Dr Tim Beck
UKRI Innovation Fellow at Health Data Research UK
Bioinformatics
Contact Details
I work at both the Cardiovascular Research Centre at the Glenfield Hospital, and the Adrian Building on the University campus.
Cardiovascular Research Centre: Room 3.05 Bioinformatics Hub
Tel: +44 (0)116 204 4732
Adrian Building: Room 210
Tel: +44 (0)116 229 7524
Email: timbeck@leicester.ac.uk
Background
BSc (Leeds); MRes (Leeds); PhD (Sussex)
I have experience of bioinformatics software and biomedical ontology development, semantics aspects of databasing including graph databases, enabling data discovery, and knowledge exploitation for human and model organism based translational research.
Research Interests
- A graph database visualisation of part of SNOMED CT
My main focus is the use of semantics to connect health-related research big data to enable them to be aligned and compared, and for increased participant/sample sizes to be discovered for analysis. This involves developing methods and tools to harmonise both structured and unstructured health-related data. To be able to compare quantitative and qualitative values across big data we need to know if the values have the same meaning between data sets, and the semantic rigour required to do this is provided by the use of ontologies.
Of particular interest to my work is the biomedical domain of "phenotype". There are several overlapping ontologies that describe phenotypes which have been developed for different purposes, for example SNOMED CT is used by the NHS and the Human Phenotype Ontology (HPO) is used by many research databases. If data sets are coded to different ontologies (e.g. clinical vs. research), or no ontology at all, then they can be linked to a common ontology via a process of harmonisation.

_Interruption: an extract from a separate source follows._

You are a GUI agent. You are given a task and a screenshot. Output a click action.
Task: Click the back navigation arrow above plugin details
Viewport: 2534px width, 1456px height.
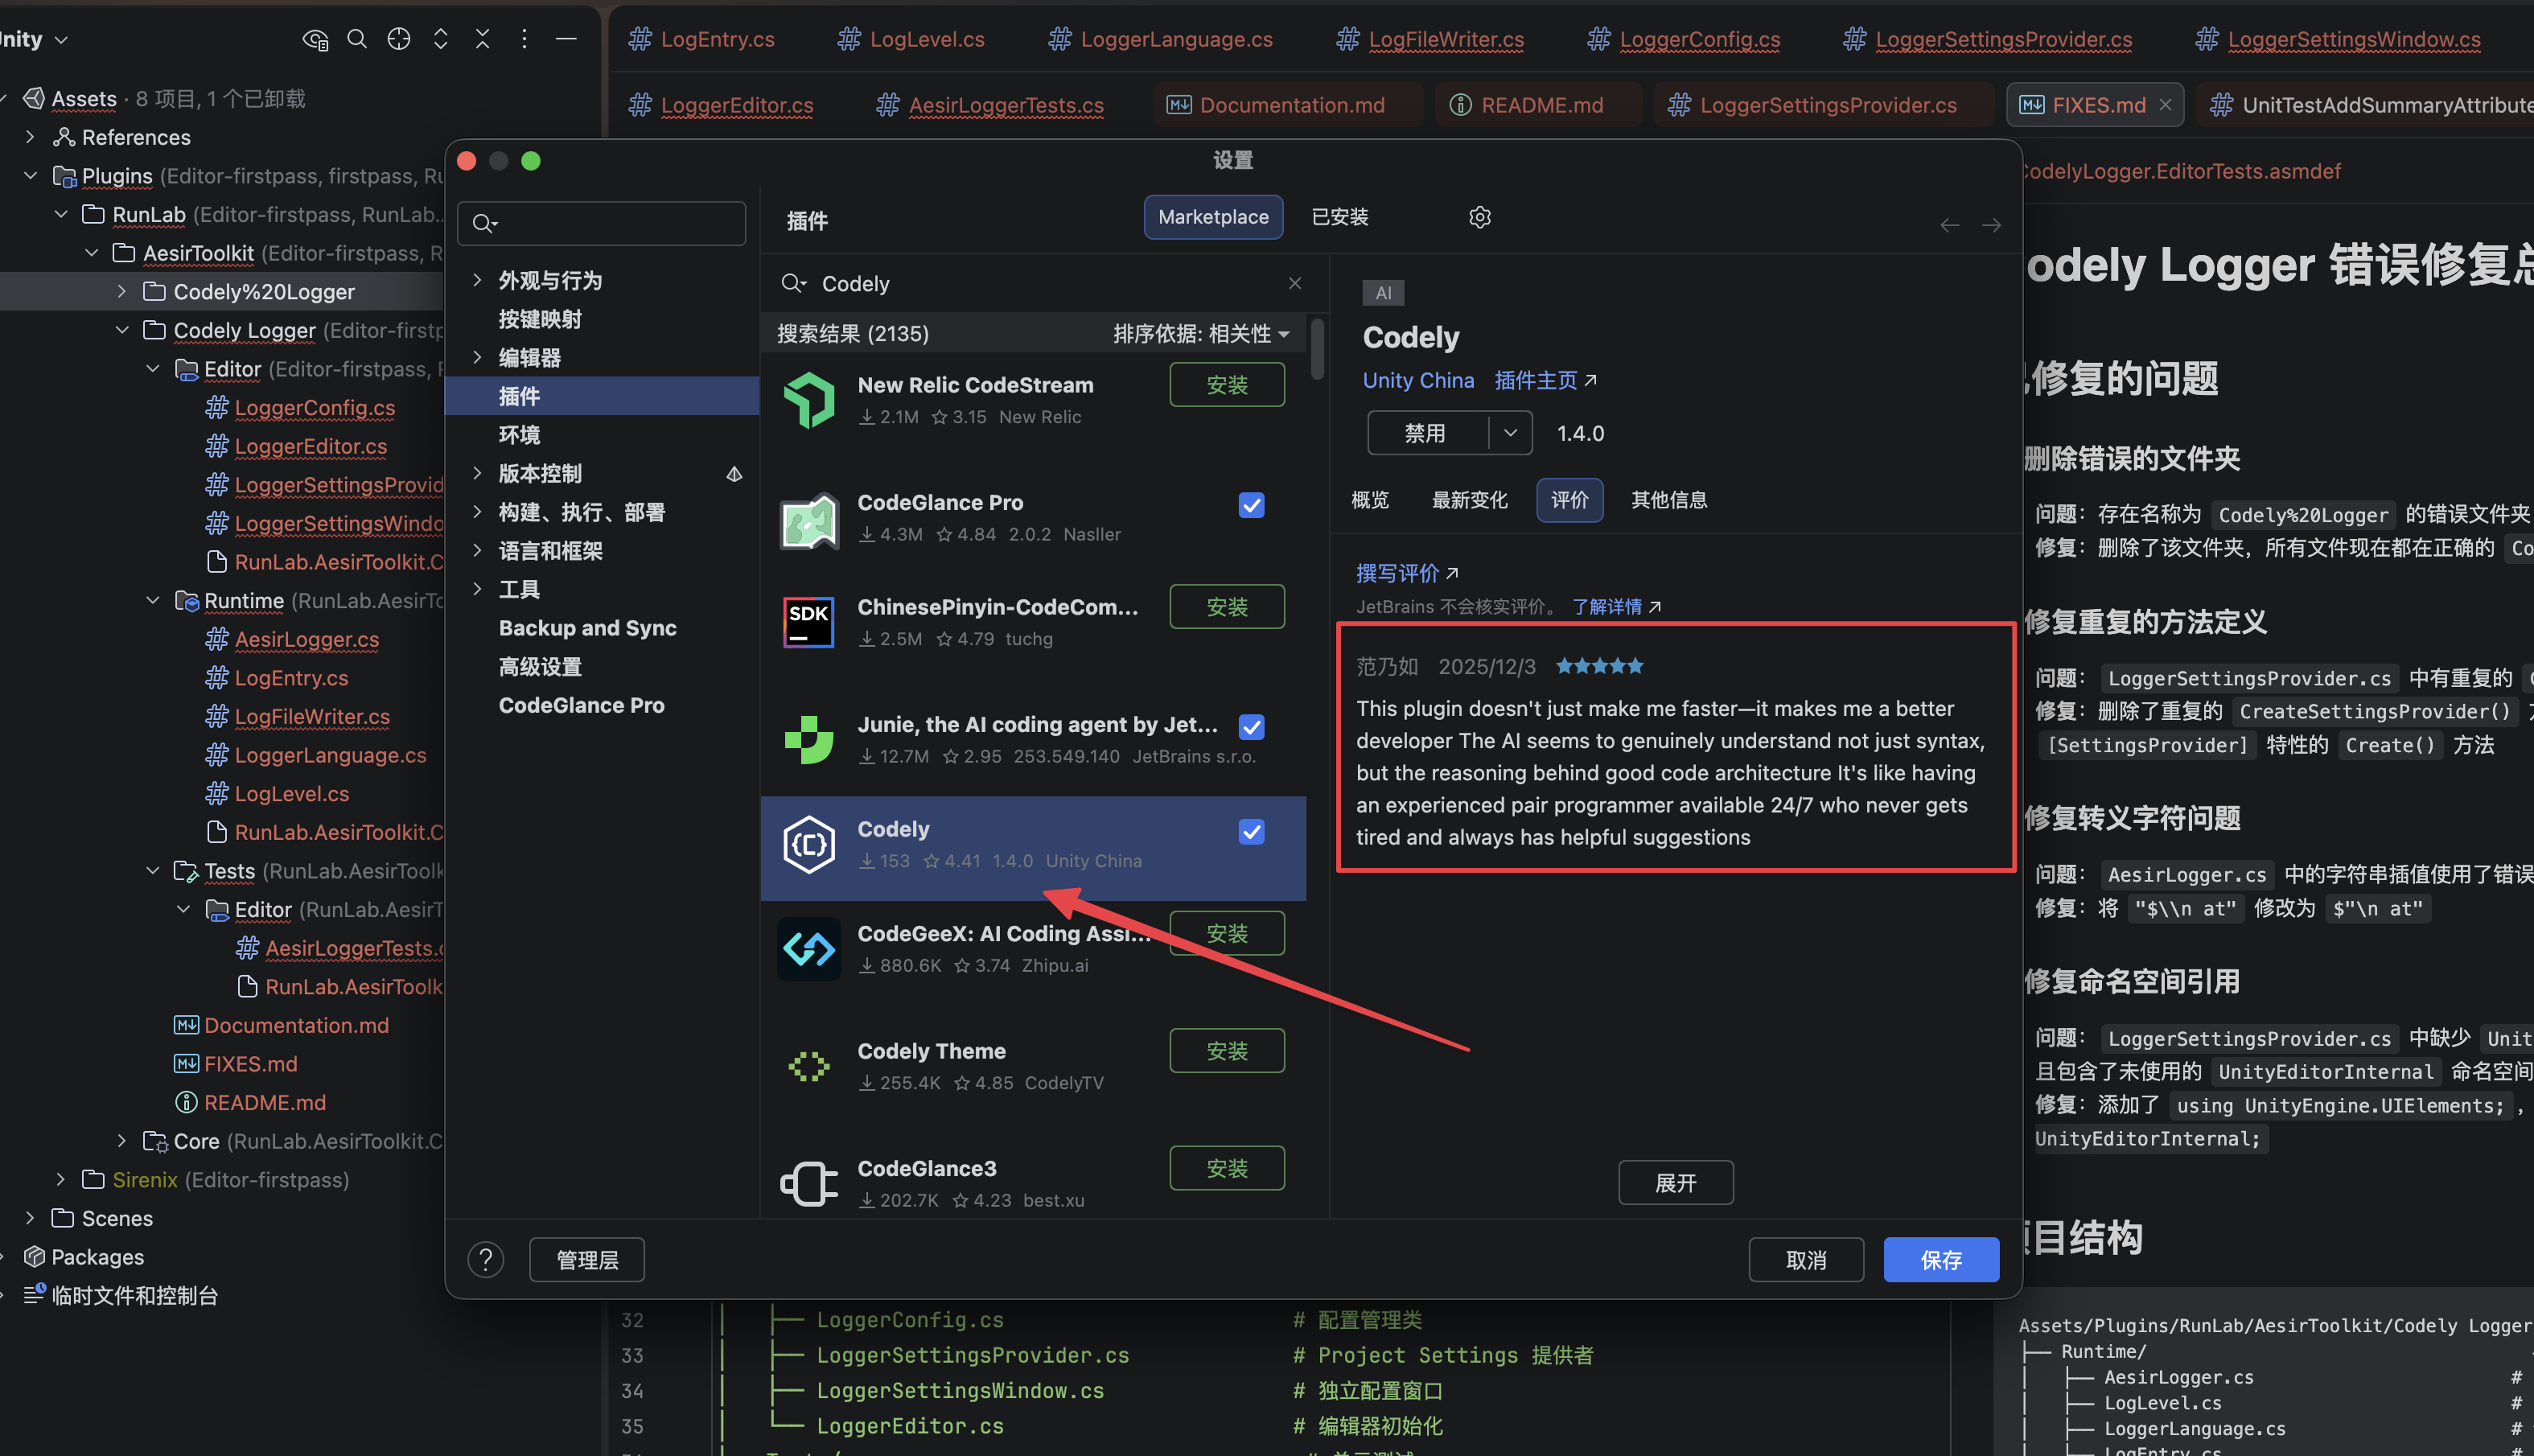pos(1948,225)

I am the Operational Lead for the world’s largest open access Genome Wide Association Study database, GWAS Central. The resource provides advanced tools to allow visualisation, comparison and discovery of relevant summary-level genetic association data sets from the perspective of genes, genome regions or phenotypes. In this context, "phenotype" is used to define an aggregated set of medically and semantically distinct concepts, namely traits, medical signs and symptoms, and diseases. Each study is evaluated for its range of phenotype content and the most appropriate Medical Subject Heading (MeSH) and HPO terms are applied.